PDD patients performed better than AD patients in learning and recognition, while MCI PD patients scored better than aMCI patients on the recognition and delayed free recall tasks. First, recognition is the easiest form of consciously remembering past experiences, and impairment in recognition can be considered as impairment in consolidation rather than as impairment in delayed free recall. Second, delayed free recall relies also on executive functions (strategic search processes), and this effect becomes more pronounced after a delay. Hence, we would argue that the difference in delayed free recall between MCI PD and aMCI patients disappeared in the later stage, not due to the development of a similar deficit in episodic memory, but due to an increasing deficit in strategic search. As this deficit is limited in MCI PD patients, it only affected performance in the more difficult delayed free recall task of word list learning and not in word list learning. Due to the higher deficit severity in PDD, it also affected word list learning and impaired the performance in the delayed free recall task to the same degree as the episodic memory deficit of the AD patients.

This finding of a persistent difference in recognition memory between AD and PDD patients fits well with the progressive neuropathological characteristics of the two diseases: AD starts in the entorhinal cortex and the hippocampus and thus impairs recollection, whereas in PD the main pathological feature is a decrease in the dopaminergic modulation of the frontal cortex [17]. As previous studies show, in addition to other structures, the frontal cortex is significant for the feeling of familiarity [48].

The frontal cortex might also be involved in the increased incidence of depression as observed in PDD. In the beginning, the loss of dopaminergic neurons mainly occurs in the dorsal striatum, but in the course of the disease, it spreads to more ventral parts of the striatum. The ventral part of the striatum is an essential component of the basal ganglia loops, which instantiate cognitive and affective functions. Consequently, the decrease in familiarity and mood may be due to the progression of the neurodegenerative process spreading to the ventral striatum. A correlation between PD progression, depression and dementia has been shown by several studies [3,4,49,50].

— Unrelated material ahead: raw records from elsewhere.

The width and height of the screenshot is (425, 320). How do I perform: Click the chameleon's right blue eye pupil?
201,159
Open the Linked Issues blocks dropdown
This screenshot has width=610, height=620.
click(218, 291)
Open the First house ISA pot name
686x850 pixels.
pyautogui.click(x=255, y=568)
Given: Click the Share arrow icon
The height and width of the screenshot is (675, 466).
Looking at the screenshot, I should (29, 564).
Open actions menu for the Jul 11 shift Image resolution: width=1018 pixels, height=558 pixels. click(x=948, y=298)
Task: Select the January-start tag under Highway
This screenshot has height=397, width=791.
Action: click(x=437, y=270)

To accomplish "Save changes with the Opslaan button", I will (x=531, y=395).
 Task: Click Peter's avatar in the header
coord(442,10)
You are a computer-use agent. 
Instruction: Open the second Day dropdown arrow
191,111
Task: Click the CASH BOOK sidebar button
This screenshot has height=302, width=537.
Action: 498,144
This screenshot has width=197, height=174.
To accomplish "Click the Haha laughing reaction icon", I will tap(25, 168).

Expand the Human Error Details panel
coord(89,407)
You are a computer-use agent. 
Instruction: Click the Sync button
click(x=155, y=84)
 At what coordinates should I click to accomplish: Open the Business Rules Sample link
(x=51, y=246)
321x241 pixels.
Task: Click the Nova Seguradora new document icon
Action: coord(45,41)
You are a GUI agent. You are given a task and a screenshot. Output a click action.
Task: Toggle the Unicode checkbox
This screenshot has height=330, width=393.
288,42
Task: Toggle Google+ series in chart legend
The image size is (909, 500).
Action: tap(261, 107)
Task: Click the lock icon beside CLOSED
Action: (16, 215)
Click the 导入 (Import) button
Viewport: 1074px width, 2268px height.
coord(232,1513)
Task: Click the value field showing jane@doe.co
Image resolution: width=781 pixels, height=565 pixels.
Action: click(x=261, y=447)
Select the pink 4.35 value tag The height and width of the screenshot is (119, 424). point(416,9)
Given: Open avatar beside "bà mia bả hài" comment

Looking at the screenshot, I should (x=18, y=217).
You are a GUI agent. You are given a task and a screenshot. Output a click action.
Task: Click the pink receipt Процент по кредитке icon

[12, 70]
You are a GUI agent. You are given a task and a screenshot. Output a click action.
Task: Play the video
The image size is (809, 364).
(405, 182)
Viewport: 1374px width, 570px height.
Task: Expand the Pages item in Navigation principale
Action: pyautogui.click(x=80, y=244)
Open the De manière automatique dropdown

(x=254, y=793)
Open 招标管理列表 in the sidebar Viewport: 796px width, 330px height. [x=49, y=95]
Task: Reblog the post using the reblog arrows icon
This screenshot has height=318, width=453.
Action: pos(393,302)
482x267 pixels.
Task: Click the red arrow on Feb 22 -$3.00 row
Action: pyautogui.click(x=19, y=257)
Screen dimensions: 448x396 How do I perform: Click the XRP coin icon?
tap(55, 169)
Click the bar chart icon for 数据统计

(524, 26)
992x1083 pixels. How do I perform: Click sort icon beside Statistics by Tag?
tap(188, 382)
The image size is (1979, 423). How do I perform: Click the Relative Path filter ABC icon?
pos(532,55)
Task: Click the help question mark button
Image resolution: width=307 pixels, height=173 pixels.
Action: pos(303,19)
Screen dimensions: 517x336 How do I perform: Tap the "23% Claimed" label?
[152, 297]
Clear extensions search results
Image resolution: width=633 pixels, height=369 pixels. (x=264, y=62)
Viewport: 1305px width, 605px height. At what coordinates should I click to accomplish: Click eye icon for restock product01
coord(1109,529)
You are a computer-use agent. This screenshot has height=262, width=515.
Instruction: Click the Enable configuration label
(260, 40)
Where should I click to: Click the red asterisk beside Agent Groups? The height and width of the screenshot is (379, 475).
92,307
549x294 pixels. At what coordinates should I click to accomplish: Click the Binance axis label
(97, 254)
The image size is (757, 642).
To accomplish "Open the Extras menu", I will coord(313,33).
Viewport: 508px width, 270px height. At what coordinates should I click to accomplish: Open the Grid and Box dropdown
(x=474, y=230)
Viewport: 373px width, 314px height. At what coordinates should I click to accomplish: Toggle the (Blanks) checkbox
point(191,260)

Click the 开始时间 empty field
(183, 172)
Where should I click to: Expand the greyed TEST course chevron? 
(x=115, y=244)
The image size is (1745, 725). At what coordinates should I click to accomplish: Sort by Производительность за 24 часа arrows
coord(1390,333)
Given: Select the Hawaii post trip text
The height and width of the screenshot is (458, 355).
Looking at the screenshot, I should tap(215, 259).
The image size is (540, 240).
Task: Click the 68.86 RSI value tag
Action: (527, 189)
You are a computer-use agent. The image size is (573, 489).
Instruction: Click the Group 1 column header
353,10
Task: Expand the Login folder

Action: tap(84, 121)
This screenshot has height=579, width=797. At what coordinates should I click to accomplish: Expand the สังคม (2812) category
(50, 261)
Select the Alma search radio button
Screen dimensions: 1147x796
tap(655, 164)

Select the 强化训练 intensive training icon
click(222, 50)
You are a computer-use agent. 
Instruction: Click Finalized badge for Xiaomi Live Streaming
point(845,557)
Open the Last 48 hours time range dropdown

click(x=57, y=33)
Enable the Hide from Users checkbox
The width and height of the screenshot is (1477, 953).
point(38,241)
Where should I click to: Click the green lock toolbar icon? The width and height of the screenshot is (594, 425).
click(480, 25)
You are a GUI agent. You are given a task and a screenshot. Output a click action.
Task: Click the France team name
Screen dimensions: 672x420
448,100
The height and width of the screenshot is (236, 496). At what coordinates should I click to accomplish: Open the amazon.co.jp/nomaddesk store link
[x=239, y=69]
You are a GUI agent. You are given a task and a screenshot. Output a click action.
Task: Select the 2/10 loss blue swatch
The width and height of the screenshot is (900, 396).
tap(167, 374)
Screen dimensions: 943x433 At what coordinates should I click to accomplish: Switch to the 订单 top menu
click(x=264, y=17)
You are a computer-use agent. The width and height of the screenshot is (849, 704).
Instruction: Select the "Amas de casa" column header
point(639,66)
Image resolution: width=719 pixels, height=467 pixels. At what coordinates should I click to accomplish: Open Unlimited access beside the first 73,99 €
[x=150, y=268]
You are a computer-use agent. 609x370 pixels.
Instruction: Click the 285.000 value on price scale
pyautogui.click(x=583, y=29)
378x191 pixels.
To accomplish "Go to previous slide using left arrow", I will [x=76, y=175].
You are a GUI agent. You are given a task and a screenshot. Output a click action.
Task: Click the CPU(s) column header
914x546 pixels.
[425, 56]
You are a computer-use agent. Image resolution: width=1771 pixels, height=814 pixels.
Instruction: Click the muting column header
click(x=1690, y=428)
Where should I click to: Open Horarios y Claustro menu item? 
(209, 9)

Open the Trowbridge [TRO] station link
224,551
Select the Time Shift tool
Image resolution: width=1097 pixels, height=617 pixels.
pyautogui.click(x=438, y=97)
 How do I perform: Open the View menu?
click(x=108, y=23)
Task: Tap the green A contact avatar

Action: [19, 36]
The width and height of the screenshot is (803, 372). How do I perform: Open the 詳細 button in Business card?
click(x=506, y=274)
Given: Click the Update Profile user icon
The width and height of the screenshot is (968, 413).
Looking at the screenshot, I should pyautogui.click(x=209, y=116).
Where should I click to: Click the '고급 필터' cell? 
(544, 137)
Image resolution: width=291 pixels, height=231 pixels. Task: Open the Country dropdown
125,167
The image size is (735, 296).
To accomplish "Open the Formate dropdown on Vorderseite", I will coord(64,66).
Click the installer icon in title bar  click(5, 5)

Certain limitations of the present study need to be acknowledged. First, we used a cross-sectional study design, but a longitudinal design would have been more appropriate. This is especially true for aMCI patients since we have to assume that only a percentage of them will convert into AD patients. Second, the AD patients have been recruited from an inpatient setting, which may have introduced a selection bias. On the contrary, the diagnosis of AD has been based on a clinical investigation, a neuropsychological assessment and on CSF markers, which should have helped to avoid any major influence in the diagnosis. Third, the number of patients per group was low, especially in the PDD patient group.

In summary, our results indicate that from an early state of MCI to the state of dementia there is a common loss of functions in AD and PD, mainly concerning parietal and temporal functions such as language and attention. In contrast, other cognitive and affective deficits remain specific for each of the two disorders, and these deficits concern recollection as mediotemporal function and mood as basal ganglia function.

Therefore, with respect to clinical neuropsychological assessment, our results argue for a differentiated evaluation of omissions and commissions in recognition tasks, apart from a combined evaluation of discrimination measures such as the discriminability index of the CERAD-NP battery. At least in this investigation, the differences between AD and PD patients were maximal for commission errors related to recollection and not for omission errors related to familiarity. For clinical purposes, this investigation also argues that it is important to check the diagnosis carefully in the case that probable AD patients show relevant depressive symptoms, since this was rarely the case in our patient groups.

The authors confirm that there are no conflicts of interest, financial interests and patent holdings related to this article. The authors also received no financial report related to the research documented in this article.